It's definitely pretty unique. We were looking around and putting offers on places, but none of them panned out. Then we kind of walked into [Kensington Market Mall]. It looks nothing like it does now — it was four bays — but we saw the courtyard, which was just covered and full of garbage with a forklift machine in the middle, and fell in love. It took a little bit of imagination. We wanted something unique, as there are so many spaces in the city. To be able to have this dramatic entrance and the incredible courtyard/patio... it was just so unique. It was completely worth the time and effort to turn the original to what it is now.
Has it always been an endpoint for you to open your own place?
Not in concrete terms like this. I think anybody doing anything they're doing, when it gets to a certain point, there's only one next step. Bartending was pretty much the only thing all three of us had ever done. At a certain point, you're either going to move up or get out. And it's just really fun. It's great to have your own place.
How has bartending at your own bar compared to bartending elsewhere?
It's a little different. The ownership part provided the learning curve for me — all the stuff you have to do during the day in order to make the place operate smoothly — but at night, when I'm behind the bar, it's pretty similar. It's what we've always done. It's neat to have that kind of control — picking out the products we serve, seeing all the things I believe in coming to life around me. It also makes me feel really proud whenever somebody has a great night. When I worked elsewhere that pride factor still existed for me, but for it to happen in a place that I'd created... it's even more exciting. It feels really good. Every bartender likes that. You can ask anyone who works in the industry: a big part of it is making somebody's night.

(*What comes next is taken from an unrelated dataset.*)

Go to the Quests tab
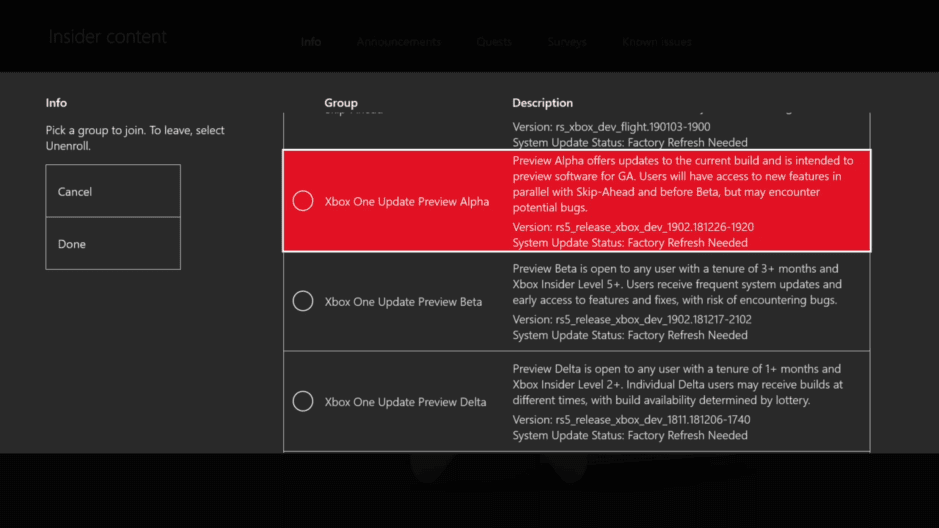[494, 42]
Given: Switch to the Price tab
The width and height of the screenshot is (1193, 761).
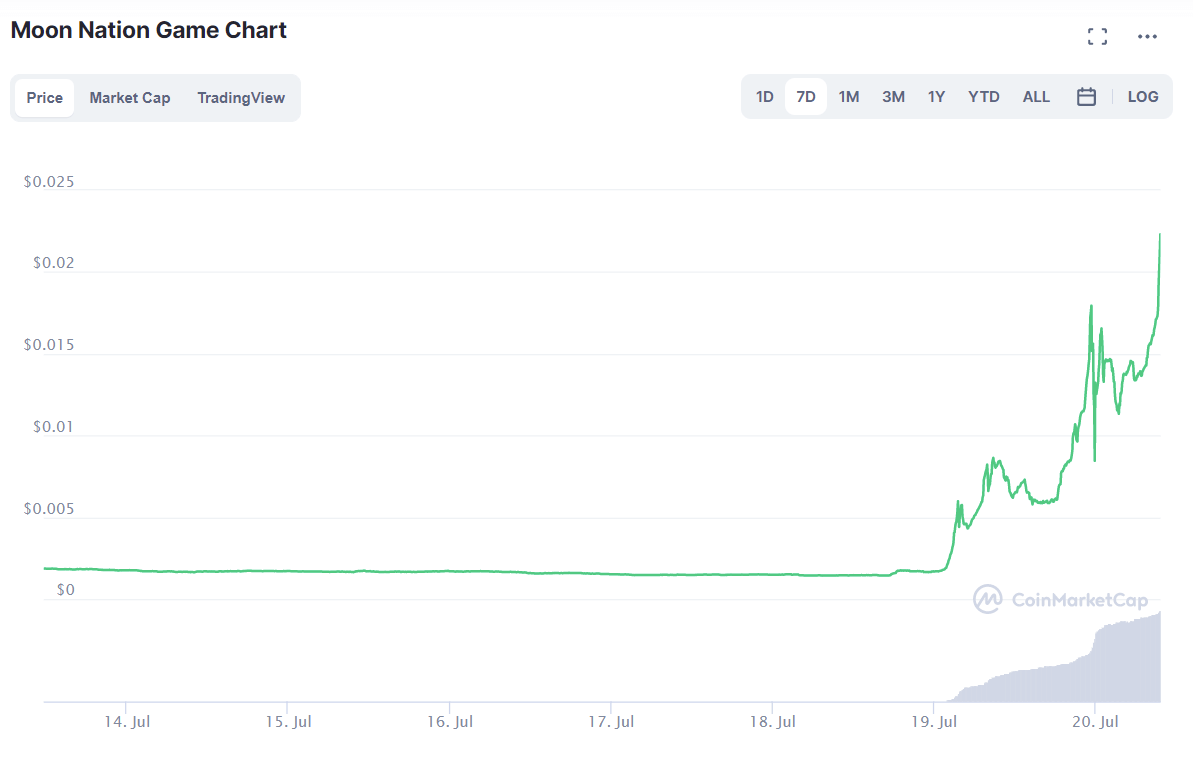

Has it ever gotten to the point where you're an amateur shrink?
Absolutely. You play a lot of different roles as a bartender. You need to give people what they want, whether it's a drink, or somebody to talk to. 90 per cent of the time it's the best part of the job. You do have your bad days where you're feeling a little grumbly — that's why it's a job — but 90 per cent of the time, having people talk to you... I can't imagine there be any other job where I'd have the opportunity to meet as many people as I do now. Or hear as many stories. I'm provided these amazing snapshots into people's lives.
What's the worst thing you've ever heard?
There have been some dark moments. You have people who just got divorced five minutes ago, or you have people who got engaged five minutes ago. It's the highs and lows. It's neat to be this person people can be very intimate with knowing there are no consequences. You can be much more open with a stranger than you can be with your friends.
You mentioned having grown up here. You must know the city quite well.
Yeah, I love Toronto. I'm a die-hard Toronto kid for sure.
What do you think is one thing that's lacking in Toronto's bar scene? We have so many different kinds of bars now, catering to so many different kinds of customers. But what's the one thing that's still missing, especially compared to other cities?
That's a good question. And if you had asked me two years ago, I would've had so many things to say. Toronto, for a long time, in order to be really successful, you had to make everything for everyone. I remember in the early 2000's, you could've gone to any restaurant in the city and ordered a Caesar salad. You could be at a French restaurant; you could be at an Italian restaurant. Even a Thai restaurant would have one.
Now, I think we've reached a point where there are these really specific places that's managed to survive. Over the last two years you've had an incredibly number of young people who've stepped up and created these places with incredibly diverse ideas and tastes. You've gotten to a point where you can go to a place like Black Hoof can just do what they're doing and be fine. You've gotten to a place like 416 Snack Bar; Grand Electric. They all do an incredible job. Honestly, now, I don't think there's an answer to that question. Back then, generalness was so important to survival. Now we can do what we want. The city's really responding.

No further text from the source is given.